Makery

Commoners de tous les pays, défendons-nous!

«Les Glaneuses» (1854), de Jules Adolphe Aimé Louis Breton. Ce droit d'usage sur la production agricole est l'un des plus anciens «communs». © Wikimedia Commons National Gallery of Ireland

Les communs, c’est quoi exactement? Au-delà de l’imagerie populaire des glaneurs, et face à la prédation capitaliste des modèles coopératifs et contributifs, la défense des biens communs informationnels passe par la (re)connaissance de cette forme économique collective. 

Pour qui a grandi à la campagne, c’est dans les communaux qu’on avait le droit d’aller ramasser des branches laissées sur place par les bûcherons pour se chauffer l’hiver, faisant ainsi œuvre utile en nettoyant la forêt. Le mot «commun» rappelle aussi le tableau de Millet Des Glaneuses ou le film d’Agnès Varda, Les glaneurs et la glaneusequi, pour passéistes qu’ils puissent paraître, gardent toute leur pertinence.

Au-delà de ces « résurgences » de temps anciens, pré-modernes, où la campagne gardait les traces d’un mode d’organisation social, juridique et économique, la question des « communs » prend une actualité nouvelle avec l’émergence de revendications autour de l’eau, de l’air, des semences, du génome humain, aujourd’hui du climat et même de la nourriture, comme je le soulignais dans ma précédente chronique.

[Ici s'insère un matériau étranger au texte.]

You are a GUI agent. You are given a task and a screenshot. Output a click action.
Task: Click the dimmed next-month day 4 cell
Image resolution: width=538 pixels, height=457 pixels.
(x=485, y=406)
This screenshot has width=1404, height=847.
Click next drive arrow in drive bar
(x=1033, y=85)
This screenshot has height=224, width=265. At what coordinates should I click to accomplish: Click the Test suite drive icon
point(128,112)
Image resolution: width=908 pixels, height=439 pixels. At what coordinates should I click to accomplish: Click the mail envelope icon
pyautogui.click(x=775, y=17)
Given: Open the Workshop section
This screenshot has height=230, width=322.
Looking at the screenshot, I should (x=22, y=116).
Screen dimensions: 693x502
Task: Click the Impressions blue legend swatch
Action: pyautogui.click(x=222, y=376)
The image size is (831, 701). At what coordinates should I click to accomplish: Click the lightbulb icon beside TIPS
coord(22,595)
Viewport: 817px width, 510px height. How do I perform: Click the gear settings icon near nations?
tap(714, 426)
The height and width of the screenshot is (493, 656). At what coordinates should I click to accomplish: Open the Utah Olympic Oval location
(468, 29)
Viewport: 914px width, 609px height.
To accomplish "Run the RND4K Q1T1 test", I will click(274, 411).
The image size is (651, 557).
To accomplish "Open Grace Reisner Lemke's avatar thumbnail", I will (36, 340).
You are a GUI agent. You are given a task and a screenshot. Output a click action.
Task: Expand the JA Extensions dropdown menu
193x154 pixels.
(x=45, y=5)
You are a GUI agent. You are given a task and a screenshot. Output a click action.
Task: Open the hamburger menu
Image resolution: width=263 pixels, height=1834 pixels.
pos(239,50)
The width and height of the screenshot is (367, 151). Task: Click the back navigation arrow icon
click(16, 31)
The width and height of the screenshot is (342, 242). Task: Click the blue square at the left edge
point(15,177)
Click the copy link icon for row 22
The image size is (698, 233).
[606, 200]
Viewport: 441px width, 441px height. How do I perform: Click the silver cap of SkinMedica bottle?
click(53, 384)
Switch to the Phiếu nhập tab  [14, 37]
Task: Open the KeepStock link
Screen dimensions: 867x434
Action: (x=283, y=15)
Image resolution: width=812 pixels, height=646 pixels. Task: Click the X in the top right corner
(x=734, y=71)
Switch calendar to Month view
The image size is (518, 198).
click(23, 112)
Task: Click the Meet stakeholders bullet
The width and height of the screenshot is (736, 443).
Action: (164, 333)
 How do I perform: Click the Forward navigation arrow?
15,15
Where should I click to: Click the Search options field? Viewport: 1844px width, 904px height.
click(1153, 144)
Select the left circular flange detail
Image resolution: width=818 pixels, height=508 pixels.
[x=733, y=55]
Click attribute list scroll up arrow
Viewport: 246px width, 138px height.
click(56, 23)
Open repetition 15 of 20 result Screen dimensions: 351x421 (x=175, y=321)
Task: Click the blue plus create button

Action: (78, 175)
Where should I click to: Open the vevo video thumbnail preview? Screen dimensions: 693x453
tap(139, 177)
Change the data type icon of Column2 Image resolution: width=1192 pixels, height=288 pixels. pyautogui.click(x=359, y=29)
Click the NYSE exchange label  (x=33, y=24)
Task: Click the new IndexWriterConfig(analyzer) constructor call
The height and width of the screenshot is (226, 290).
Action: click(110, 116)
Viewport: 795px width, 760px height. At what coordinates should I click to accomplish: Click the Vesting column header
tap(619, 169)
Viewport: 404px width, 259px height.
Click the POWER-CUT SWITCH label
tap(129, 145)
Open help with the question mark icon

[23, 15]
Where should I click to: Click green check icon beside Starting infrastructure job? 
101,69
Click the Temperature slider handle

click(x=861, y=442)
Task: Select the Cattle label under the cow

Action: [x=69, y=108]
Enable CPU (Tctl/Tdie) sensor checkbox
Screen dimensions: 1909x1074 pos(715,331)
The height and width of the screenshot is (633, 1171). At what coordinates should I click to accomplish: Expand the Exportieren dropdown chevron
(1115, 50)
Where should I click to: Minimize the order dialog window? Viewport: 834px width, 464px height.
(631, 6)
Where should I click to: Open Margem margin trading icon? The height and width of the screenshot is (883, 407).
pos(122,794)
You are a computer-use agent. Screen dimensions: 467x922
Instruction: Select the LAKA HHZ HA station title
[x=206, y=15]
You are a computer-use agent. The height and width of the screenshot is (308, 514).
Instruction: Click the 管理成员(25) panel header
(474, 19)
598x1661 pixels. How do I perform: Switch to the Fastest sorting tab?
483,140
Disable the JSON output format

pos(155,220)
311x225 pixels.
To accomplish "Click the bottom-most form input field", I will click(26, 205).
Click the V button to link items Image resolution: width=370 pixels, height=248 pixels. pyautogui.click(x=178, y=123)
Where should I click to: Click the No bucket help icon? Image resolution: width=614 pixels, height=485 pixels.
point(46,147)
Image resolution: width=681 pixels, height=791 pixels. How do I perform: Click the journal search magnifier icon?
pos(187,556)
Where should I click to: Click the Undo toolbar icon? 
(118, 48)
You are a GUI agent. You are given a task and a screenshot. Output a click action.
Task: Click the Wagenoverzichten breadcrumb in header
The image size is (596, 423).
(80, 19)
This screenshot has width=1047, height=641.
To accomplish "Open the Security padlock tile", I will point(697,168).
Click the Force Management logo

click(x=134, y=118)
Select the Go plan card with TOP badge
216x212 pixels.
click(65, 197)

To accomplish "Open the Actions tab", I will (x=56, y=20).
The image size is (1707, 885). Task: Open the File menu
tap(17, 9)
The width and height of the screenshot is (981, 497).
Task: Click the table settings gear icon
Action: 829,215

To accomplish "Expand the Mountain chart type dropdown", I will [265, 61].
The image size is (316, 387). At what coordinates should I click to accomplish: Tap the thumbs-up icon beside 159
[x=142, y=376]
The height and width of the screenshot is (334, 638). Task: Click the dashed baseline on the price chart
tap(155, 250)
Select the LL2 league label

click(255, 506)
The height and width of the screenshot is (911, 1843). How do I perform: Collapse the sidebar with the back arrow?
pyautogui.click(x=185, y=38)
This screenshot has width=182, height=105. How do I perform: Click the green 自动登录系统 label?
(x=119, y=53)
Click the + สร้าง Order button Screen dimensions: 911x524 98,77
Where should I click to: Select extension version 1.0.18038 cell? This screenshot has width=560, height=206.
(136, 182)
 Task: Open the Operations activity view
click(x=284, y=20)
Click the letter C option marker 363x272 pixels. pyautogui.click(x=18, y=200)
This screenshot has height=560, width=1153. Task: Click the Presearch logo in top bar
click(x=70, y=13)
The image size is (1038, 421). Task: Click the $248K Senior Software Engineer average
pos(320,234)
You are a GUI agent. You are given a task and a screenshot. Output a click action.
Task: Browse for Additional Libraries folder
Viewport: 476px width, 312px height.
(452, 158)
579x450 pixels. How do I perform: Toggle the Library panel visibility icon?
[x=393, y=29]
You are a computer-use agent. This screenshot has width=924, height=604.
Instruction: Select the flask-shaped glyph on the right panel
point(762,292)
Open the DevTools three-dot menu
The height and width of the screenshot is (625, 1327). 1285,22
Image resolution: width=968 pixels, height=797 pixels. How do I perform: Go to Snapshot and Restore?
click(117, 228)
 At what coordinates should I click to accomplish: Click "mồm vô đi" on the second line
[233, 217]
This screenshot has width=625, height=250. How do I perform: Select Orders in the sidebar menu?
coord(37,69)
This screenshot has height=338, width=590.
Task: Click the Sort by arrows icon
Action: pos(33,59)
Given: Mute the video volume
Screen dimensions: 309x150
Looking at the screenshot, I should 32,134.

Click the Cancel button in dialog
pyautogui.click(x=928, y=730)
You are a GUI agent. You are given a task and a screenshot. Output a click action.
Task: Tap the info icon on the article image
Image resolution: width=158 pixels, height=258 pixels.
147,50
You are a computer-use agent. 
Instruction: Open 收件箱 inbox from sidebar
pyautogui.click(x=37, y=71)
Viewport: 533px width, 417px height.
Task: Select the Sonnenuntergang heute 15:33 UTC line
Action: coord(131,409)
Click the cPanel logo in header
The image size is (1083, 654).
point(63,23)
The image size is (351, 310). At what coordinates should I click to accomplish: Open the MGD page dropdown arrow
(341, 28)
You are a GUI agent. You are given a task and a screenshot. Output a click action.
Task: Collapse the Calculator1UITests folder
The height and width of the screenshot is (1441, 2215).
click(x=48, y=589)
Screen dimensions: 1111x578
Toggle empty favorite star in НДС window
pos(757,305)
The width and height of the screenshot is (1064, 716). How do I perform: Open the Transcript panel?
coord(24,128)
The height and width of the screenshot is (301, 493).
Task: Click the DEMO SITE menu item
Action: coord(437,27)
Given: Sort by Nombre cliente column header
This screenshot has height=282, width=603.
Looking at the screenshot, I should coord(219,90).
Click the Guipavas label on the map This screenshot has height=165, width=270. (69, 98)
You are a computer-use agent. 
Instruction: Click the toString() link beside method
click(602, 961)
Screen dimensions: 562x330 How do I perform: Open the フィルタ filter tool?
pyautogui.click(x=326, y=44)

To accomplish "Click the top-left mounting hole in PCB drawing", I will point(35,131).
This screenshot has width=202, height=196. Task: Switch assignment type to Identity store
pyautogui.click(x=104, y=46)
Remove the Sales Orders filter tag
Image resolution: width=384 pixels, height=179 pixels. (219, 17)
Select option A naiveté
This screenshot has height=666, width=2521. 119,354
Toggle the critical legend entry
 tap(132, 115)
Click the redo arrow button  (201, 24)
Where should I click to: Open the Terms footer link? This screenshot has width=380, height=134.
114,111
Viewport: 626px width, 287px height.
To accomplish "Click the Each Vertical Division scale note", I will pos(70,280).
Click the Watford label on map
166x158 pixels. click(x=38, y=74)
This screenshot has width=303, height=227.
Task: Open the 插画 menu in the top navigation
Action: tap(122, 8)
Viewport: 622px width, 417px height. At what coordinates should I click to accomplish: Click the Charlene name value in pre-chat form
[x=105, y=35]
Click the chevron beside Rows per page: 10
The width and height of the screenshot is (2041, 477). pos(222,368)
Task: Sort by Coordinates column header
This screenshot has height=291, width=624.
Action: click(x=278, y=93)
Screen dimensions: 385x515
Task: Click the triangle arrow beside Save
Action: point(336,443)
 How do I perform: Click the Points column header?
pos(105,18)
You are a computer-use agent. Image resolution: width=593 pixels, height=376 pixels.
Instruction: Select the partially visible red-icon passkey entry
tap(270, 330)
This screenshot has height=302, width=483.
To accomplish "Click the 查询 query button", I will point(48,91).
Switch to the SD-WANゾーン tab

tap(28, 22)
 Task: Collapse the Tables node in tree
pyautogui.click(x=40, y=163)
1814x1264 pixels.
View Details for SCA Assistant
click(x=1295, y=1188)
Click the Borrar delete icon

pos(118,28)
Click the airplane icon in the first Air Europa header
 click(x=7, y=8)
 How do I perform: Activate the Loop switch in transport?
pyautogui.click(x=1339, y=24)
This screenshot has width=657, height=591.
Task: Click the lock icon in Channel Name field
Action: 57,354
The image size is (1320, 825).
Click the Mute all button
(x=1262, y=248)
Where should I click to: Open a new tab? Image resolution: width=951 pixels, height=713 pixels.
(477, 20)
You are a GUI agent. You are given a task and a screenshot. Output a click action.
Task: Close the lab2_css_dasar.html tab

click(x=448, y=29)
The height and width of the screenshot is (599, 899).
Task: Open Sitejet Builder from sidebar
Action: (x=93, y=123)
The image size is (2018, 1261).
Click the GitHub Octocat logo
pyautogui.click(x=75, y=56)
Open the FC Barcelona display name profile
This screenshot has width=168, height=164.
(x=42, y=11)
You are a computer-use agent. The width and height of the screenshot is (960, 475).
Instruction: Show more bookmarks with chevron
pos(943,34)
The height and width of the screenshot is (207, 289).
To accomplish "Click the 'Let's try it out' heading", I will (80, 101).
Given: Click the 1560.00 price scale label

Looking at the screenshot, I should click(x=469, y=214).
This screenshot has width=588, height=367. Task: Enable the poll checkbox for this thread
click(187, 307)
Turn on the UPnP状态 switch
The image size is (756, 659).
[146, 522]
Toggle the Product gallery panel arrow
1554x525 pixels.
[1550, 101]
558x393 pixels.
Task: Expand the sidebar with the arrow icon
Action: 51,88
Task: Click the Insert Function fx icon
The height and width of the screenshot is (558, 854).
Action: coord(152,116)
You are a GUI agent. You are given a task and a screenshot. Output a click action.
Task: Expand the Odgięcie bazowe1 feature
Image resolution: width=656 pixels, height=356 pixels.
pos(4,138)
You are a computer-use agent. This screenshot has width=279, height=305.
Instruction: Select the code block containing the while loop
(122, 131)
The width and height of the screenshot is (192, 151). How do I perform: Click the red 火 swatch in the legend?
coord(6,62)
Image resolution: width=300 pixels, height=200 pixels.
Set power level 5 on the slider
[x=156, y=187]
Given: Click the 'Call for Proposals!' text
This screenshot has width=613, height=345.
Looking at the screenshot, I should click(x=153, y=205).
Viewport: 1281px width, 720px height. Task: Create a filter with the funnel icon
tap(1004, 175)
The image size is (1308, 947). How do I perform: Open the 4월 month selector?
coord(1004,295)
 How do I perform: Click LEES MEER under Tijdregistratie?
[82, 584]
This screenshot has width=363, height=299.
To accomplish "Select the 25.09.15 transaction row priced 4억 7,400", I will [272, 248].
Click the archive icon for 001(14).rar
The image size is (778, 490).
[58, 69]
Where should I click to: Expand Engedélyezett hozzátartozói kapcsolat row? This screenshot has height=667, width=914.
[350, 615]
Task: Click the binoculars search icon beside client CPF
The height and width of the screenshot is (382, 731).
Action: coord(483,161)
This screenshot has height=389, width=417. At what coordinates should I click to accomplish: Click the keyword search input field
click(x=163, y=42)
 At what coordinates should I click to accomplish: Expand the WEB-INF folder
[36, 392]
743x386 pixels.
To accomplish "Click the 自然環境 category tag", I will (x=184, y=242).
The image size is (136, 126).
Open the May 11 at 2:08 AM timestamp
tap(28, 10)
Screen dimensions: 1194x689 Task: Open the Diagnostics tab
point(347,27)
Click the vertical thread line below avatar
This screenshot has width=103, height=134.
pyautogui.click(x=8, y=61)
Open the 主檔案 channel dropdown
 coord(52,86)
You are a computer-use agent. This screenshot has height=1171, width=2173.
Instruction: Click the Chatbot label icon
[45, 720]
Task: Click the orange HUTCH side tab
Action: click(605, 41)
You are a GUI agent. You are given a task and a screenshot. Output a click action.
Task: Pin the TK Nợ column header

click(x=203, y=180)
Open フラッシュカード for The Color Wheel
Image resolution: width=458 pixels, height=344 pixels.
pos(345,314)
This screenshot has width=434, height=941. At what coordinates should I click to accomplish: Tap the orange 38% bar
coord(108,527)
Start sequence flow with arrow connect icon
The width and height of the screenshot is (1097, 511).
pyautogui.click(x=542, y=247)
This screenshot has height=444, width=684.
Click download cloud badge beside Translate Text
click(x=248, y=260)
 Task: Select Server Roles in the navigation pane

L’exemple emblématique de cette revendication est naturellement celle de la re-municipalisation des régies d’eau comme celle de Naples qui est désormais non seulement gérée par le public, mais surtout où celui-ci participe à la gouvernance de la gestion comme du contrôle de l’usage. Plus près de nous, on peut citer le geste politique fort et volontariste de communes de plus en plus nombreuses, comme Besançon, qui ont décidé de rendre les premiers mètres cubes d’eau gratuits.

Ramassage de code

En parallèle aux communs fonciers ou aux ressources naturelles considérées comme des biens communs se développe la notion de « biens communs informationnels ». Il ne s’agit plus là d’un « reste » inexploitable ou trop coûteux à exploiter (des branches, des graines, des terrains mal exposés, trop abruptes), ni de ressources dont la propriété exclusive est difficile à définir. Les biens communs informationnels, les œuvres de l’esprit et notamment le code informatique sont des « biens » qui produisent de la richesse aujourd’hui. On ne ramasse pas un reste de bout de code tombé d’un ordinateur dont on ne saurait quoi faire.

Lorsque j’ai commencé à m’intéresser avec quelques amis aux biens communs dans Libres enfants du savoir numérique il y a une quinzaine d’années, sous l’influence de Garrett Hardin et sa célèbre Tragédie des Communaux (1968), nous définissions les communs comme une ressource de nature non exclusive à protéger par un régime juridique : la GNU-GPL pour le code informatique ou les licences Creative Commons pour les biens culturels notamment.

Creative Commons Remix (2016, en anglais):

A cette époque, oubliant les nombreuses mises en garde de Marx, nous n’imaginions pas à quel point le capitalisme serait en capacité de se renouveler pour intégrer, digérer presque, ces nouvelles formes d’organisation, de production coopératives et ces nouveaux régimes juridiques non exclusifs. La surprise est moins venue d’un Free qui s’autorise à privatiser les logiciels libres que de formes beaucoup plus subtiles, presque fascinantes, qui se développent depuis quelques années autour des hackathons organisés par des grandes entreprises.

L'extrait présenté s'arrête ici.